◆ PROBLEM TO SOLVE ◆
Report every line in the rows below that contains the string "height". Case counts.

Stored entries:
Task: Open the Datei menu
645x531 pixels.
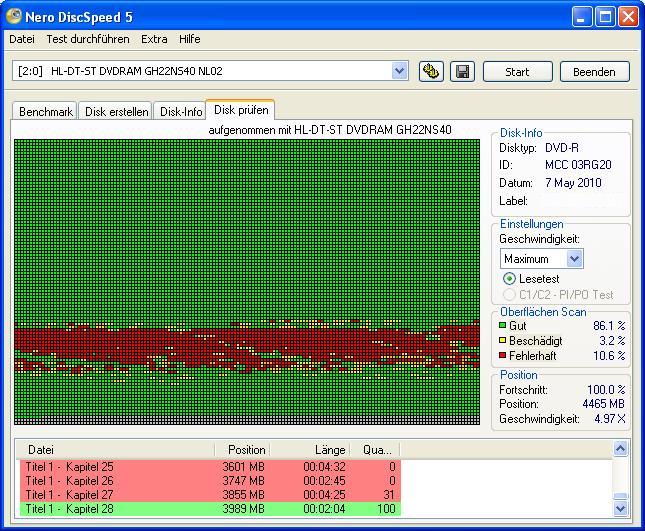Action: 21,39
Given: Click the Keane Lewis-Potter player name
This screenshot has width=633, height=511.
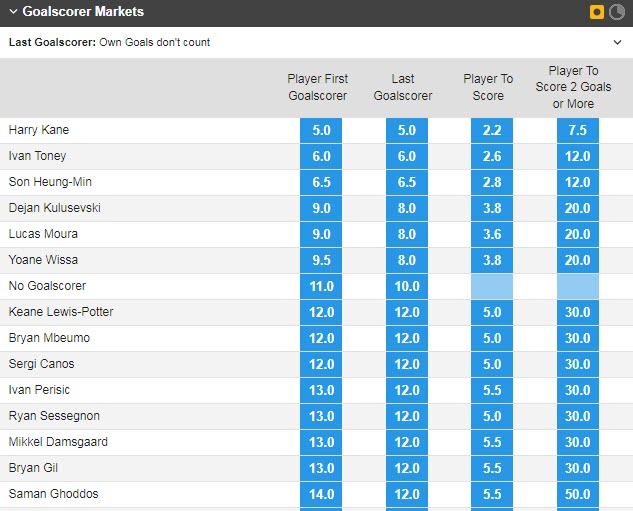Looking at the screenshot, I should [61, 312].
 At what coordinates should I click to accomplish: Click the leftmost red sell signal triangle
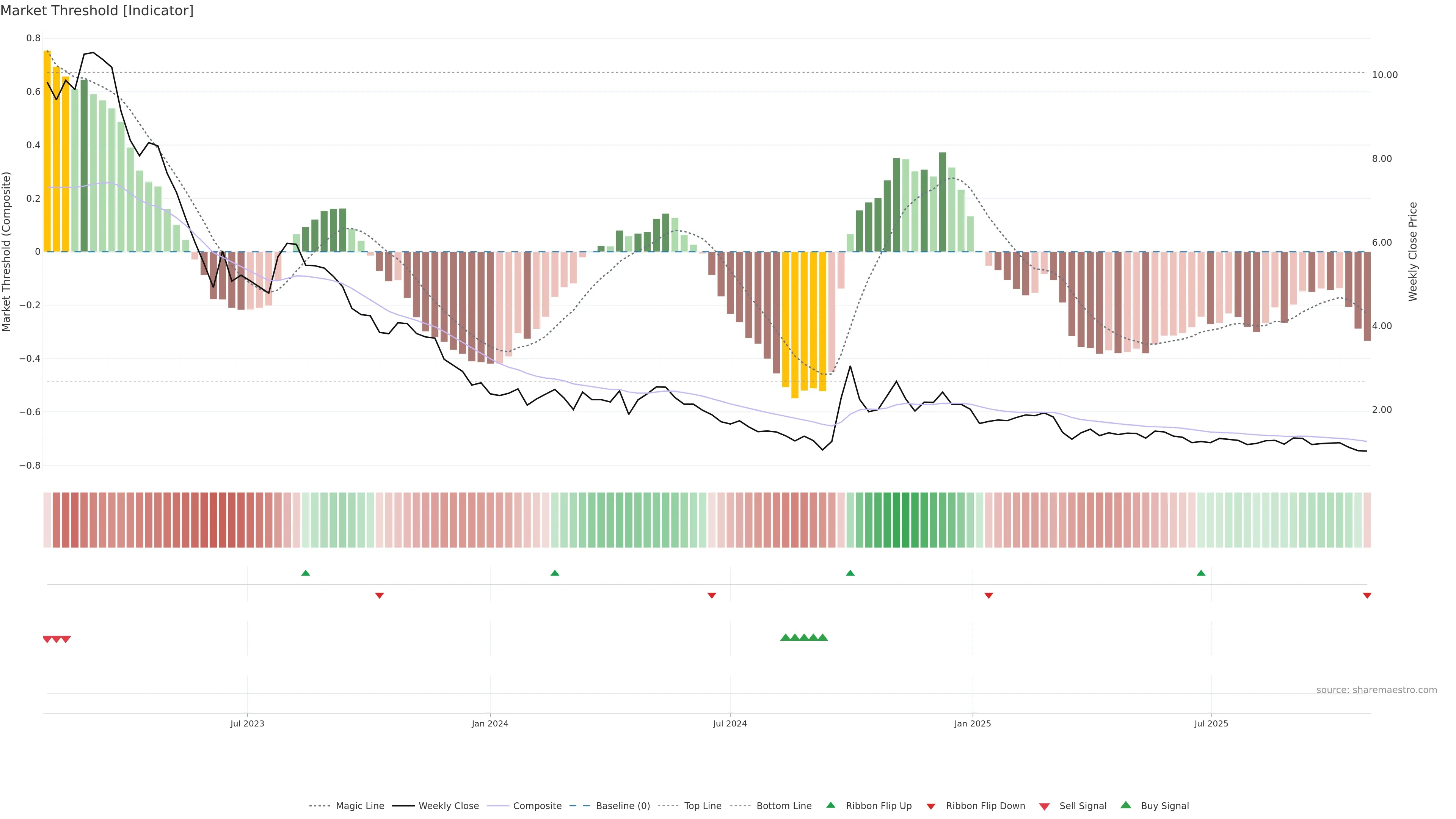47,639
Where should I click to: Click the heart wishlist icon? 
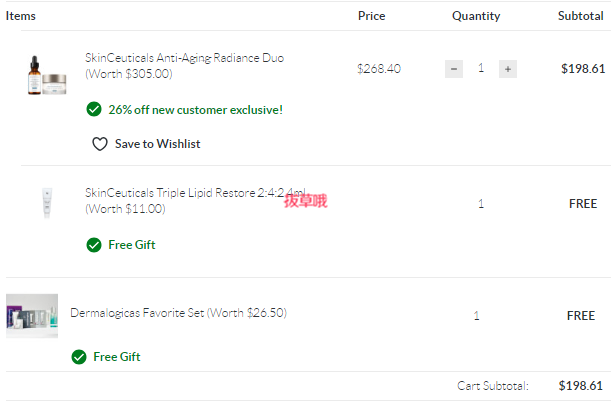click(x=100, y=144)
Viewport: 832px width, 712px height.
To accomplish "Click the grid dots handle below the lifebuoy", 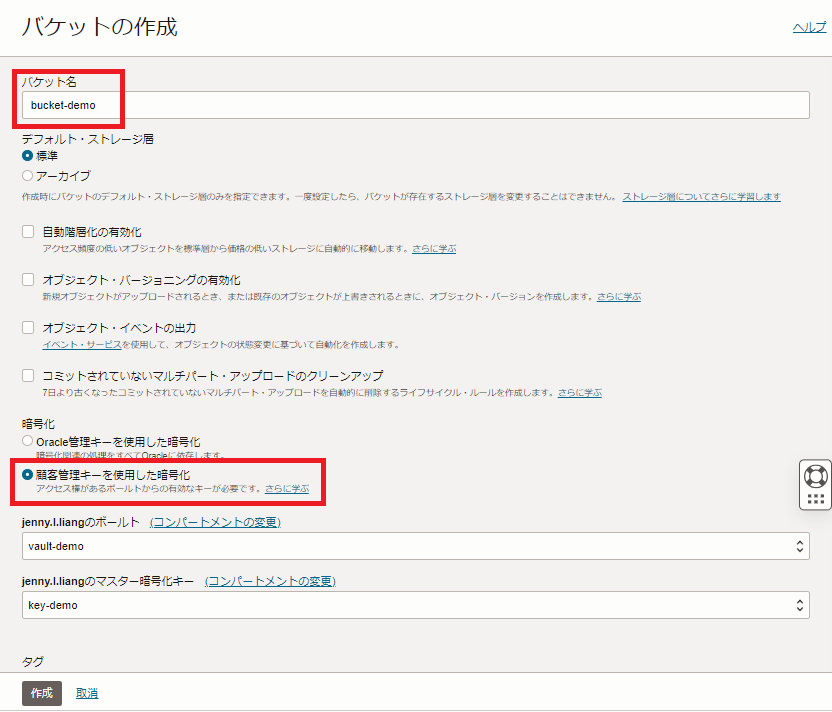I will pos(816,498).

◆ COMPLETED TASK ◆
This screenshot has width=633, height=511.
Viewport: 832px width, 712px height.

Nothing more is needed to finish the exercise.